2

Below is the program to copy the one string to another. I would expect the following program to give me a warnig or an error but it works just.

#include<stdio.h>
#include<stdlib.h>
#include<string.h>
void strcp(const char *source,char *dest)
{
    while(*source!='\0')
    {
        *dest++=*source++;
    }
//  *dest='\0';
}
int main(void)
{
    char source[]="This is a test string";
    int len=strlen(source);
    char *dest = (char *)calloc(len,sizeof(char));
    strcp(source,dest);
    printf("\n The destination now contains ");
    printf("%s",dest);
    return 0;
}

Here I ve commented out *dest='\0' So *dest doesnot contain any null character at the end of the string But how is then the printf statement in the main function working fine cause I guess all function which involves string rely on the '\0' character to mark the end of string ?

P.S. I got the answer of my first question but none of the answer talked about this question below And also I found it strange that i could use pointer dest directly with %s specifier in the printf I just wrote the last printf in the main to check will it work or not cause earlier i was using

char *temp=dest
while(*temp!='\0')
{
   printf("%c",*test++);
}

In place of printf("%s",dest)

  • DO not use `calloc()` for this situation, you don't need to initialize all items to `0` because you are going to overwrite them immediately, and using `calloc()` may hide bugs from memory debuggers, also [Do not cast it's return value](http://stackoverflow.com/a/605858/1983495) – Iharob Al Asimi Jun 08 '15 at 12:52
  • 1
    Your code invokes Undefined Behavior. It means that anything can happen.
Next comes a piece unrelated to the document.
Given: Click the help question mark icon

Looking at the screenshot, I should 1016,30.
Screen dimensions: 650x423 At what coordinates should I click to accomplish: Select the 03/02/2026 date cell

It need not necessarily be a crash or a segfault or anything else. And [In C, don't cast the result of `malloc`(and family)](http://stackoverflow.com/questions/605845/do-i-cast-the-result-of-malloc) – Spikatrix Jun 08 '15 at 12:54
  • @CoolGuy Is undefined behaviour cause of commenting out *dest='\0' ? –  Jun 08 '15 at 12:55
  • Yes. But even if you uncomment it, your code still exhibits UB since you write the `\0` into an invalid memory location. See the answers below. – Spikatrix Jun 08 '15 at 12:57
  • just one more thing : I'm not sure about the predecence of `*dest++=*source++;`. the suffix `++` is evaluated *before* the `*` operator according to here : http://en.cppreference.com/w/cpp/language/operator_precedence. I'm not sure about it , but first you increment the pointer, then dereference it with should be the other way around.. – David Haim Jun 08 '15 at 13:00
  • 1
    @DavidHaim but the _effect_ of `++` is sequenced after the evaluation of the expression, isn't it? – Natasha Dutta Jun 08 '15 at 13:02
  • Well the expression is bounded as *(dest++)=*(source++) which mean that first the value at present location of source will be stored at present location of dest and then dest will be incremented and after that source will be increamnetd and the process repeats –  Jun 08 '15 at 13:03
  • Please note that it is convention/industry de facto standard in C to write custom copy functions as `void skunkcpy (type* dest, const type* source);` with the destination first and the source second. – Lundin Jun 08 '15 at 13:03
  • 3
    @DavidHaim Although ugly and bad practice, copy lines such as `*dest++=*source++;` are common in C, and also well-defined. It is completely equivalent to `*dest = *source; dest++; source++;`. And because the latter form is completely 100% equivalent, one should use the latter so one doesn't confuse the reader. It is good programming practice never to mix the ++ operators together with other operators, because in many other cases, doing so leads to bugs and undefined behavior. – Lundin Jun 08 '15 at 13:06
  • so how does that sit with the page I was refering to? is it C++ vs C thing? becuase if you have a mixture of 2 operator on the same variable, to compiler will evaluate the predecence one before, meaning that `*x++` will be evaluated as `*(x++)`,becase `++` comes before `*`? I'm asking here, because I'm note so sure myself. – David Haim Jun 08 '15 at 13:42
  • here: in C++, I try this :`struct Example{ Example& operator ++ (int){ std::cout << "++\n"; return *this; } void operator * (){ std::cout << "*\n"; } };` for `Example e; *e++ ` - output : ++ (new line) *. – David Haim Jun 08 '15 at 13:49
  • It doesn't matter if some c++ subtlety makes this code wrong, there are others too, and indeed this is common in c you can check some of the linux manual pages which contain examples with similar code (_I just don't remember which one might..._), that's why many people like myself, hate c++. – Iharob Al Asimi Jun 08 '15 at 13:51
  • @DavidHaim: The `*dst++ = *src++` notation is well-defined and idiomatic C. The post-increment is evaluated first; it 'returns' the original value of the pointer and then increments the variable. The unincremented value is then used in the assignment operation. The classic string copy loop is `while (*dst++ = *src++) ;` which ensures that the null terminator is copied too, unlike the code in the question (which also does not allocate enough space). – Jonathan Leffler Jun 08 '15 at 13:57

2 Answers2

4

Because undefined behavior is undefined?

By omitting the terminating '\0' and then passing the "string" to printf() with an "%s" specifier, your program invokes undefined behavior.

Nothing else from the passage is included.